Cuba experimentó un aumento en las defunciones respecto a los nacimientos durante 2025, de acuerdo con datos oficiales difundidos por medios estatales. Las muertes alcanzaron las 136,214, mientras que los nacimientos sumaron 68,064, lo que refleja una diferencia considerable y sitúa al país en un contexto de envejecimiento de la población.
La proporción de personas de 60 años o más llegó al 26.7 % de la población total, manteniéndose en la senda de los últimos años. En el caso de la fecundidad, la Tasa Global de Fecundidad se mantuvo en 1.29 hijos por mujer por segundo año consecutivo, cifra que representa el nivel más bajo desde 1958. Por su parte, la Tasa Bruta de Reproducción se ubicó en 0.62 hijas por mujer, lo que se encuentra por debajo del umbral de reemplazo generacional, que está establecido en 2.1 hijas por mujer.
La población total de la isla al cierre de 2025 fue de 9,434,593 personas, con el 74.7 % residiendo en zonas urbanas y 2,389,820 en áreas rurales, según el Centro de Estudios de Población y Desarrollo (CEPDE) de la Oficina Nacional de Estadística e Información (ONEI), retomados por EFE.

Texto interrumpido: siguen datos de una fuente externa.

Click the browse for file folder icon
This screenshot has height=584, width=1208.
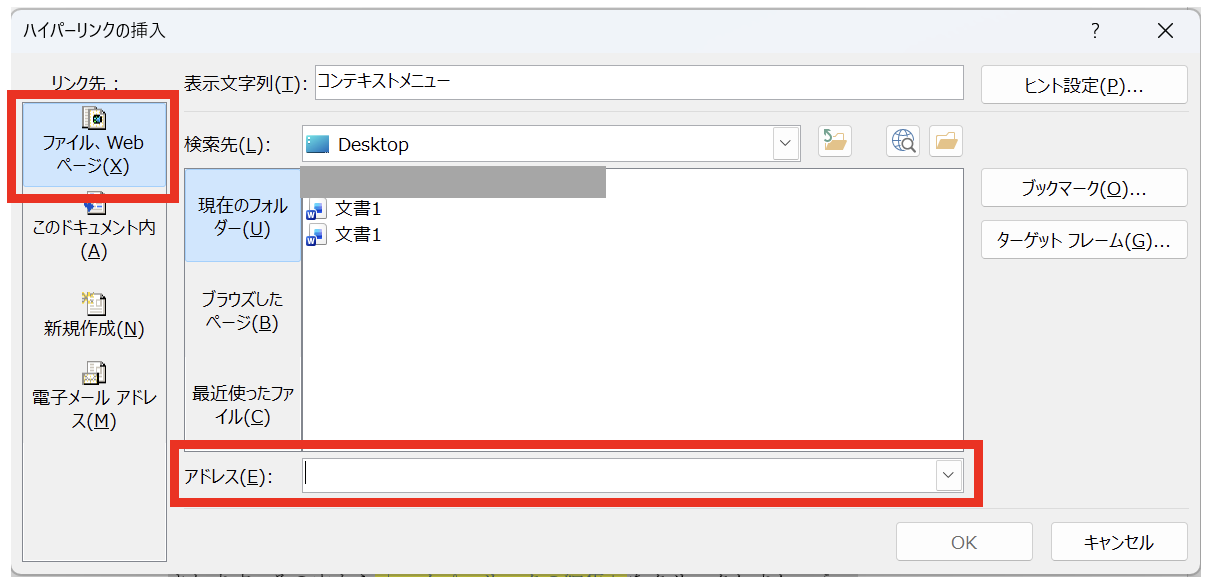tap(945, 143)
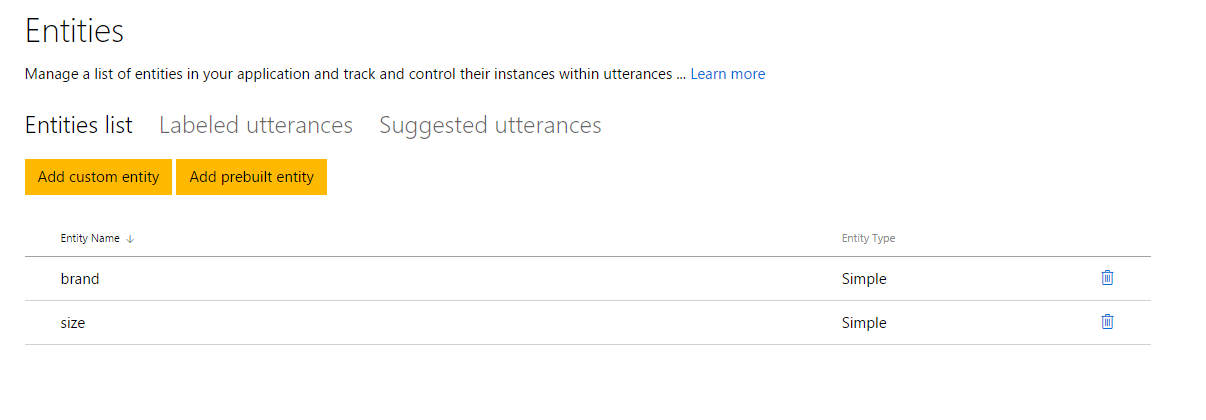Viewport: 1206px width, 420px height.
Task: Click the sort arrow beside Entity Name
Action: (131, 239)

Diferencias territoriales y migración
El análisis regional muestra que La Habana presenta la mayor tasa de decrecimiento poblacional, con -43.9 por cada mil habitantes, y concentra aproximadamente un tercio del saldo migratorio externo: 78,537 de las más de 245,265 personas que emigraron del país durante el año. Este saldo migratorio tiene un impacto directo en la estructura demográfica de la capital y en la dinámica poblacional nacional.

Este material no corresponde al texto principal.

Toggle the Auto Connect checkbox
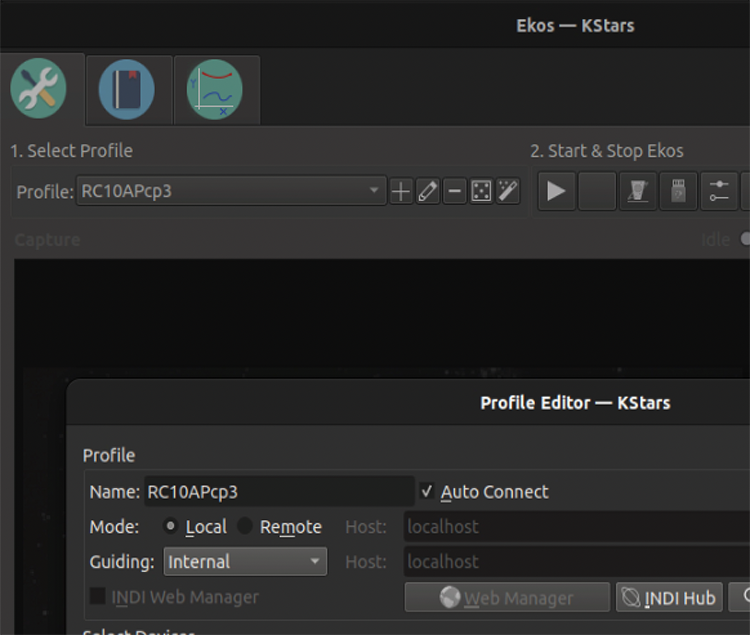 [427, 492]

Por su parte, la provincia de Guantánamo es el escenario opuesto. Allí, la tasa de decrecimiento es la más baja, con -22.9 por mil, y se observa el mayor índice de natalidad, con 9.1 nacimientos por cada mil habitantes. Dentro de Guantánamo, el municipio de Yateras destaca por ser el menos envejecido de la isla, dado que el 17.9 % de sus residentes tienen 60 años o más. En contraste, el municipio Plaza de la Revolución, en La Habana, ostenta el mayor índice de envejecimiento, ya que el 38.2 % de su población pertenece a ese grupo etario.

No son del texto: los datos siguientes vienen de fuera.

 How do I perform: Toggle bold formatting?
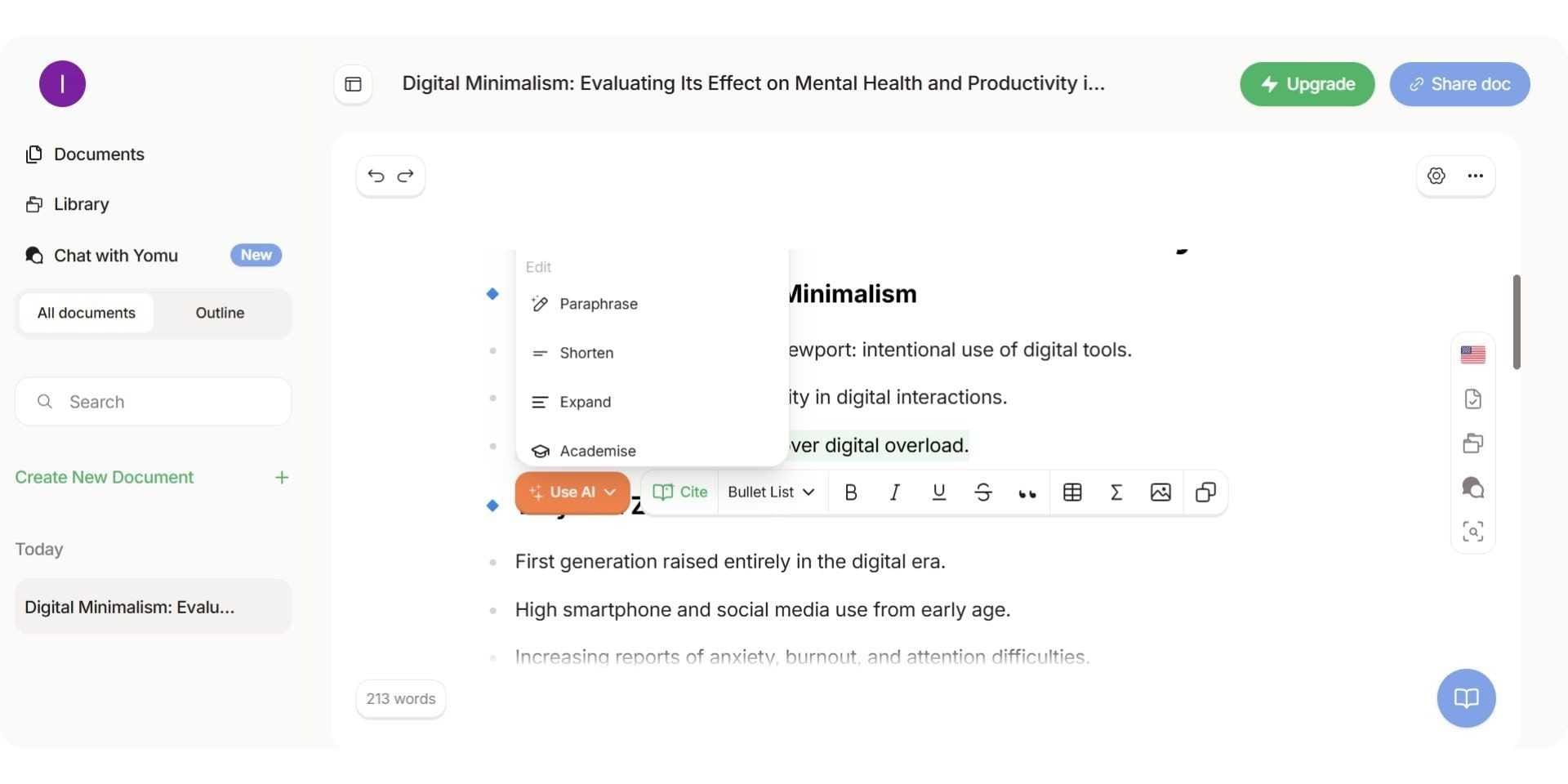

Las cifras también muestran la magnitud del fenómeno migratorio, que afecta a todas las provincias del país y contribuye a profundizar las diferencias territoriales, de acuerdo a la información compartida por el CEPDE.
Composición por género, edad laboral y recomendaciones
El análisis por género indica, según EFE, que la población femenina supera a la masculina en 133,971 personas, estableciéndose una proporción de 972 hombres por cada 1,000 mujeres a nivel nacional. Este patrón cambia en las zonas rurales, donde la relación se invierte y hay 1,140 hombres por cada 1,000 mujeres.

En lo que respecta a la población en edad laboral, los datos reflejan una reducción significativa en el último lustro. En los últimos cinco años, la población en edad de trabajar se redujo en 1,259,894 personas, pasando de 6,866,435 en 2021 a 5,606,541 en 2025. Esta disminución plantea retos para el mercado laboral y la sostenibilidad de los sistemas de protección social en el país.
Ante este panorama, especialistas del CEPDE y del Fondo de Población de las Naciones Unidas (UNFPA) han recomendado diseñar políticas y servicios que respondan a la estructura demográfica actual, con énfasis en la descentralización territorial. La información señala que todas las provincias cubanas experimentan pérdida de población y que las diferencias entre regiones tienden a profundizarse.